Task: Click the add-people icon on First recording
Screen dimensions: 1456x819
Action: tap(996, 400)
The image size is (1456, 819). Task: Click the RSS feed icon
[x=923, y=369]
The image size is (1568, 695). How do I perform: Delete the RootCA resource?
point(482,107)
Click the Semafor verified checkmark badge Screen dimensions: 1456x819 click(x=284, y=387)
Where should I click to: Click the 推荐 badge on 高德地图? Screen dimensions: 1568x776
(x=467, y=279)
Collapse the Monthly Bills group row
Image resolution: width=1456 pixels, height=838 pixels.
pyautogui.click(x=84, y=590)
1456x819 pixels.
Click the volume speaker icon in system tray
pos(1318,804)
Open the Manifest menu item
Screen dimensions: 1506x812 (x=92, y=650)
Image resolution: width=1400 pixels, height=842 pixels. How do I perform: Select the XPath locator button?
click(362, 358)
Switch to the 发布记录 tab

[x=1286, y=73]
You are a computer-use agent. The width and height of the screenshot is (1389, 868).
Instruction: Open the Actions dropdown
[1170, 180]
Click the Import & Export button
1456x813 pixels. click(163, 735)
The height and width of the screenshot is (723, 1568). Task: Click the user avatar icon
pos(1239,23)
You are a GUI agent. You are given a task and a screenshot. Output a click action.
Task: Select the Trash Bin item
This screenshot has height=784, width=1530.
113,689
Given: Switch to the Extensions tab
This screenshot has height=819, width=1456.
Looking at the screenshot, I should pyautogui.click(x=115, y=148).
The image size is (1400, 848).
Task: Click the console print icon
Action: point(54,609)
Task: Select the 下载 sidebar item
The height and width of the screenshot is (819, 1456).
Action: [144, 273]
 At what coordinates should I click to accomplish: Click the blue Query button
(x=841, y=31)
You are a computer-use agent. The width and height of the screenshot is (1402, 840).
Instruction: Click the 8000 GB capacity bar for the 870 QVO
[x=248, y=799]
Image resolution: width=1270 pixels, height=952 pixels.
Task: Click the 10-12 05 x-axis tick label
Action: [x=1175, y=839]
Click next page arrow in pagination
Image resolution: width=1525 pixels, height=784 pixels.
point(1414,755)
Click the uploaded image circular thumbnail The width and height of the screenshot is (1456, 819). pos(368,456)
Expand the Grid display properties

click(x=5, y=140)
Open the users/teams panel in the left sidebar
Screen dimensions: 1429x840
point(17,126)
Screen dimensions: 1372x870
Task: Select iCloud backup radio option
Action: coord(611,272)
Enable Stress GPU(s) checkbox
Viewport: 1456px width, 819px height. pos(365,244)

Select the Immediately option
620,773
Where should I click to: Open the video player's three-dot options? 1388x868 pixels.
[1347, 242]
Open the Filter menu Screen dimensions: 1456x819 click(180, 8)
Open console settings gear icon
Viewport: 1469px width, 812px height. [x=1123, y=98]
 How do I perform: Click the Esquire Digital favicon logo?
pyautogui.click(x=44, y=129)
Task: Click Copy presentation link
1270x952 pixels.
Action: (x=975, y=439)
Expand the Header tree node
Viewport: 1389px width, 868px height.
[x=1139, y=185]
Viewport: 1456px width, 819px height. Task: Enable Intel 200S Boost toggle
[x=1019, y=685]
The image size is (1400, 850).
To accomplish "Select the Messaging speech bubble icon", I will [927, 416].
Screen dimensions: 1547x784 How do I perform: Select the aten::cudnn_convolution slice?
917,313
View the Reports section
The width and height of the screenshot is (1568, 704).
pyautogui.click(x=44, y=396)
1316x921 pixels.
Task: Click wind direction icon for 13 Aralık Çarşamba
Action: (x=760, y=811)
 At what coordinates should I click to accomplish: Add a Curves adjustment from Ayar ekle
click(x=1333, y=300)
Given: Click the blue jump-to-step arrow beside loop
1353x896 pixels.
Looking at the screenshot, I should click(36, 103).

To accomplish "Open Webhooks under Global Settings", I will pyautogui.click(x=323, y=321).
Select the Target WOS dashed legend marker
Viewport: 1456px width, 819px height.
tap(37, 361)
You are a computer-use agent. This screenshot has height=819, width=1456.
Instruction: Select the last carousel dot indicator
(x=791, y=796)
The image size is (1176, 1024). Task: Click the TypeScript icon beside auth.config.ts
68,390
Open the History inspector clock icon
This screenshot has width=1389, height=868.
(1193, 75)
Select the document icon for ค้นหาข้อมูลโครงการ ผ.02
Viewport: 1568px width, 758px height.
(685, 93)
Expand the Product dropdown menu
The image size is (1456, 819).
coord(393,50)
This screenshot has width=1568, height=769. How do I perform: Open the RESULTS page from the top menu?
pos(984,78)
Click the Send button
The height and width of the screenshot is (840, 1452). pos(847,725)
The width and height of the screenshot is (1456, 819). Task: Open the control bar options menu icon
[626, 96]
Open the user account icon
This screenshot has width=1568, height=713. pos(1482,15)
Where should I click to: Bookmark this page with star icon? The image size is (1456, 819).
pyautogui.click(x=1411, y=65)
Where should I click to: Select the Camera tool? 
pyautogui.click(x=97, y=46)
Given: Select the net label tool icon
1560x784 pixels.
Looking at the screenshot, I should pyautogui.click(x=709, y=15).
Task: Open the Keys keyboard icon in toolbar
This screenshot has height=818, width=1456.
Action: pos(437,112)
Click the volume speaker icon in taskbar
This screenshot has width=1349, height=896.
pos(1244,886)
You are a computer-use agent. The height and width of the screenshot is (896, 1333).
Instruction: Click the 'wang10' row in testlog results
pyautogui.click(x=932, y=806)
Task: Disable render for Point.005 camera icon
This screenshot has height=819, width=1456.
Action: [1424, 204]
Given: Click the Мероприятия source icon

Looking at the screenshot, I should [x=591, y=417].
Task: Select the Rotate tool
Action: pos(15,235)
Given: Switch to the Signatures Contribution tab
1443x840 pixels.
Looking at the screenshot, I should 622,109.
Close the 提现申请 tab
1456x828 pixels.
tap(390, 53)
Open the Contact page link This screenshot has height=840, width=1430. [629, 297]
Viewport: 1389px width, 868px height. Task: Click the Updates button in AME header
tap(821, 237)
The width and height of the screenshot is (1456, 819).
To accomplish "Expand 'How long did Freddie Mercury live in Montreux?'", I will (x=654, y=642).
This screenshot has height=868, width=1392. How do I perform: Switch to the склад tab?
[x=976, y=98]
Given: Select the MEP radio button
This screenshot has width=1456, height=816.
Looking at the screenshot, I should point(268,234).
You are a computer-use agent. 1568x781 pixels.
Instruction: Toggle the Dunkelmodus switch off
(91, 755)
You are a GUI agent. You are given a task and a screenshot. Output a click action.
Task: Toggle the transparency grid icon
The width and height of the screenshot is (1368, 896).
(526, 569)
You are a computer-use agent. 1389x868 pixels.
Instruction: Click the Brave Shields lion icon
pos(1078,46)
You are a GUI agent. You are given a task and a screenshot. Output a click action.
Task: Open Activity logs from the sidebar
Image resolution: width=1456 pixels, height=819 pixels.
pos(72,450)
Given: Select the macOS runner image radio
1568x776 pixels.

------------

Taking the material above, extract exactly and only the lines from the line with "Given: Click the blue" to the line with "Select the document", inclusive of both.

Given: Click the blue jump-to-step arrow beside loop
1353x896 pixels.
Looking at the screenshot, I should click(36, 103).

To accomplish "Open Webhooks under Global Settings", I will pyautogui.click(x=323, y=321).
Select the Target WOS dashed legend marker
Viewport: 1456px width, 819px height.
tap(37, 361)
You are a computer-use agent. This screenshot has height=819, width=1456.
Instruction: Select the last carousel dot indicator
(x=791, y=796)
The image size is (1176, 1024). Task: Click the TypeScript icon beside auth.config.ts
68,390
Open the History inspector clock icon
This screenshot has width=1389, height=868.
(1193, 75)
Select the document icon for ค้นหาข้อมูลโครงการ ผ.02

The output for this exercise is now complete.